Es gibt Bürgermeister und Mini-München-Reporter
Dass die Kinder und Jugendlichen mit Spaß, Freude und Energie bei der Sache sind, wenn sie selbst bestimmen können und Verantwortung übernehmen dürfen, wird sofort deutlich, wenn man sie in Mini-München sieht und spricht.
Da ist zum Beispiel Diego Vermehr (14), dem gefällt, dass er alle Berufe ausüben kann, die er möchte und sich ins Erwachsenenleben einfühlen kann. Am Tag des AZ-Besuchs berichtet er als Reporter für die Zeitung Mini-Münchens neben dem Reporter der Abendzeitung vom Politikgespräch mit dem Stadtschulrat.

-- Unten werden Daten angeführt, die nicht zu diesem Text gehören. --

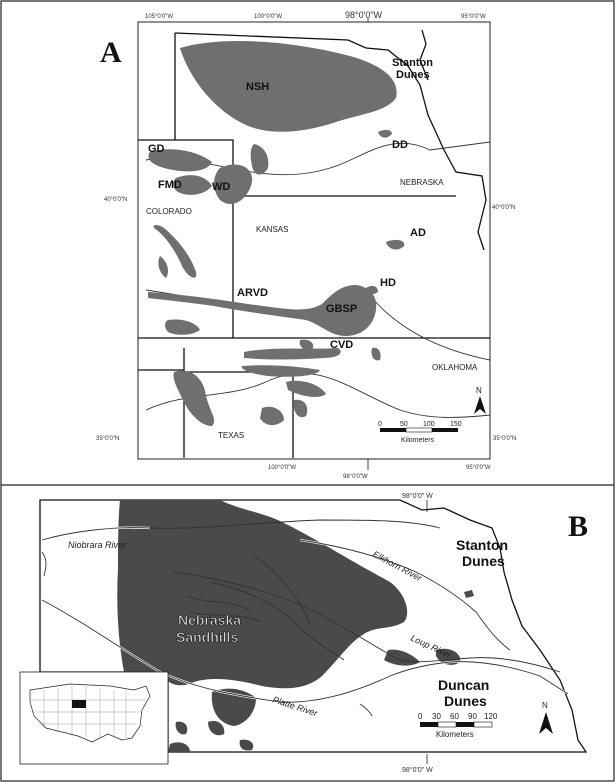 The image size is (615, 782). I want to click on dune-cvd, so click(292, 354).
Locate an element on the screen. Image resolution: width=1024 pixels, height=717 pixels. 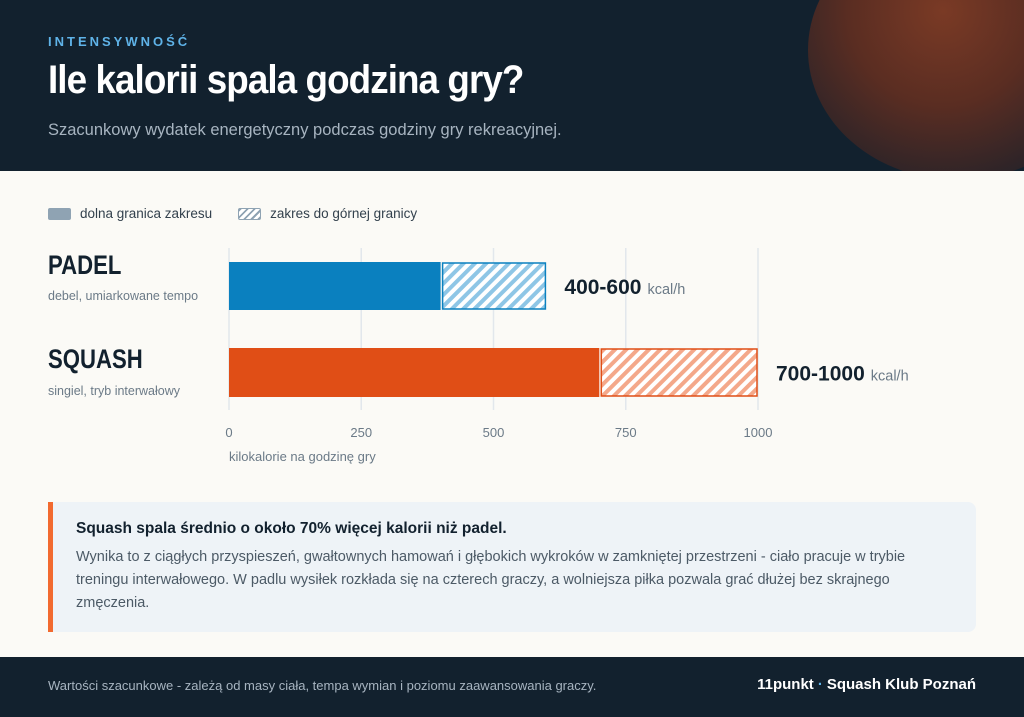
legend-swatch-hatch is located at coordinates (250, 214).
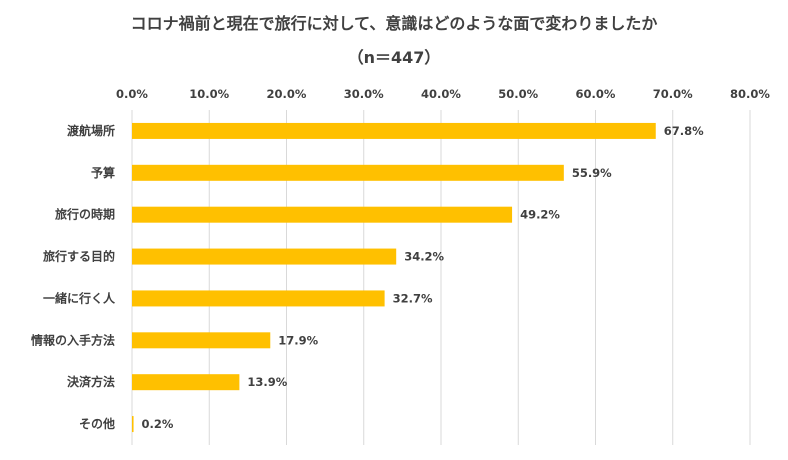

Oder die 14-jährige Oberbürgermeisterin Julia Grünewald, die, nachdem Vorschläge zur Frauenquote bei einem anderen Job in der Spielstadt nicht umgesetzt wurden, selbst in der Politik aktiv werden wollte. Sie sei großer Fan von Mini-München, erzählt Julia, "man kann sich ausleben, ausprobieren."

Auch die Jüngeren sind begeistert: Der elfjährige Leonard Kreutzer findet Mini-München sehr toll. "Die Mitarbeiter sind immer freundlich und helfen einem", erzählt der Bub. Außerdem gefallen ihm die vielen Arbeitsplätze, die es in Mini-München gibt. Zur Zeit arbeitet er bei der Bank. Seine Aufgaben: Neue Bankkonten eröffnen, Geld abheben.
Fast wie bei den Erwachsenen also, nur, dass die bei Mini-München eben nichts zu sagen haben.